Infection with Hantaan virus mainly occurs in China and South Korea, but also in Russia and Vietnam. The vast majority of HFRS cases in the world are in China, and Hantaan virus is responsible for up to 70% of cases. 9,000–12,000 cases occur each year in China, and about 400–600 per year in South Korea. HTNV infection is diagnosed based on observation of symptoms and testing for hantavirus nucleic acid, proteins, or hantavirus-specific antibodies. Treatment is supportive in nature and includes intravenous hydration, electrolyte therapy, platelet transfusions, and, in cases of kidney injury or failure, intermittent dialysis and continuous renal replacement therapy. Avoiding or minimizing contact with rodents is key to prevent infection. In China and South Korea, bivalent vaccines for Seoul virus and Hantaan virus are available for use. Repeated infections of hantaviruses have not been observed, so recovering from infection likely grants life-long immunity.

==Classification==
Hantaan virus is classified into the species Orthohantavirus hantanense in the genus Orthohantavirus, which is in the family Hantaviridae, the family that all hantaviruses belong to. Other members of Orthohantavirus hantanense include Amur virus and Soochong virus. The 76-118 isolate of Hantaan virus is the exemplar virus of the species. This taxonomy is shown hereafter:

- Family: Hantaviridae
  - Genus: Orthohantavirus
    - Species: Orthohantavirus hantanense
      - Amur virus
      - Hantaan virus
      - Soochong virus

==History==
During the Korean War, around 3,200 cases of epidemic disease occurred from 1951 to 1954 among United Nations soldiers stationed near the Hantan river in northern South Korea. This disease received the name "Korean hemorrhagic fever". Infected people experienced typical symptoms of HFRS, including headache, fever, chills, anorexia, vomiting, as well as commonly hypotension and bleeding in the kidneys. The case fatality rate at first was over 10% but dropped to about 5%. Because of how severe the epidemic was, the US military established a hemorrhagic fever center close to where most cases occurred. Suspected cases were airlifted to the hospital for treatment. The disease at that time was named Korean hemorrhagic fever.

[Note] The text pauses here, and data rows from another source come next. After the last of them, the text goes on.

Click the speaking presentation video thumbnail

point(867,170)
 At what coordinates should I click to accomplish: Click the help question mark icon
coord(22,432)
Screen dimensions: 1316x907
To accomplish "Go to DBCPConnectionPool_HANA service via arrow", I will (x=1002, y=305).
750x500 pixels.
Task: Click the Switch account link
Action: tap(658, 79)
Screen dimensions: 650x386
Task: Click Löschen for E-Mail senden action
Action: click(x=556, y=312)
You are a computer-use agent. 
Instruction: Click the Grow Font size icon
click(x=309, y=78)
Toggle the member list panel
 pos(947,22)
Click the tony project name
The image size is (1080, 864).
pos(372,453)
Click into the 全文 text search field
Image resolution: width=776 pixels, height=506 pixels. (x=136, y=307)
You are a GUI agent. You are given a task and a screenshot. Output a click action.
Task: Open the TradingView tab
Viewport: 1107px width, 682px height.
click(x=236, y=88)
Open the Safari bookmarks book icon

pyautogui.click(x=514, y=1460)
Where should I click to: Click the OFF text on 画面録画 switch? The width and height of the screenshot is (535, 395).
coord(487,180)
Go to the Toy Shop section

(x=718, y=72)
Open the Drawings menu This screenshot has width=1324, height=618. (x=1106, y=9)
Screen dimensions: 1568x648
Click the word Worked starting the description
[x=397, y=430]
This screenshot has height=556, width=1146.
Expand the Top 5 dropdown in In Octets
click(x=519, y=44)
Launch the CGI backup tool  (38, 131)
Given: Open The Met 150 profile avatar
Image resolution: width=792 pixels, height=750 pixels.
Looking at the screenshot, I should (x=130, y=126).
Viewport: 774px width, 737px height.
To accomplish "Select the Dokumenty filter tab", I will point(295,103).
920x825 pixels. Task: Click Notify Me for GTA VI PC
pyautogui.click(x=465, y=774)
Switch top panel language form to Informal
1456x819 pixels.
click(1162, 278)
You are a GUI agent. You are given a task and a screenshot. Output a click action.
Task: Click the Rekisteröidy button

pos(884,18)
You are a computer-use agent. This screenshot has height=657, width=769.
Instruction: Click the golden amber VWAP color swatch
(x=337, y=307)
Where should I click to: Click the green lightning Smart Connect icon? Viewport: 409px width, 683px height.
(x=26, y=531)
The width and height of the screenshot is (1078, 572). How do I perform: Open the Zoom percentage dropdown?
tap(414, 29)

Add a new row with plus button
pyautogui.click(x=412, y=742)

In 1976, Ho Wang Lee (Korean: 이호왕) showed that antigens taken from the lungs of striped field mice were reactive to antibodies from sera of people who had Korean hemorrhagic fever. The virus couldn't be isolated in 1976 but testing showed that an infectious agent was responsible. The virus was isolated for the first time in 1978 and named "KHF strain 76-118". It was propagated in cell cultures for the first time in 1981 and renamed "Hantaan virus, strain 76-118" after the Hantan river. Around the same time, other viruses related to Hantaan virus that caused HFRS were discovered throughout Asia and Europe. This group of newly discovered were given the name "hantaviruses", taking the name of Hantaan virus.

Hantaan virus was accepted as a species by the International Committee on Taxonomy of Viruses in 1987, and with it the establishment a genus for hantaviruses. It has undergone a series of changes to its species name, first changing to Hantaan hantanavirus, then Hantaan orthohantavirus, and most recently to the current Orthohantavirus hantanense. In 1989, the method to diagnose Hantaan virus infection was developed by Lee and just a year later he developed a vaccine against it, which made him the first person in history to discover the cause of a viral disease, develop a method to diagnose it, and develop a vaccine against it.